◆ **Exercise instructions**
Your task is to return the span of lines beginning at the one with "Task: Click magnifier" and ending at the last line of the data, exactly as it stands.

- Opening Delimiter -

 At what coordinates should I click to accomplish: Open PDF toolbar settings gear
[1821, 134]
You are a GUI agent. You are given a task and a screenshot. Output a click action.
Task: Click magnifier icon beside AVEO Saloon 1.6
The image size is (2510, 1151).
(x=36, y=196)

- Closing Delimiter -

◆ **Task answer**
Task: Click magnifier icon beside AVEO Saloon 1.6
The image size is (2510, 1151).
(x=36, y=196)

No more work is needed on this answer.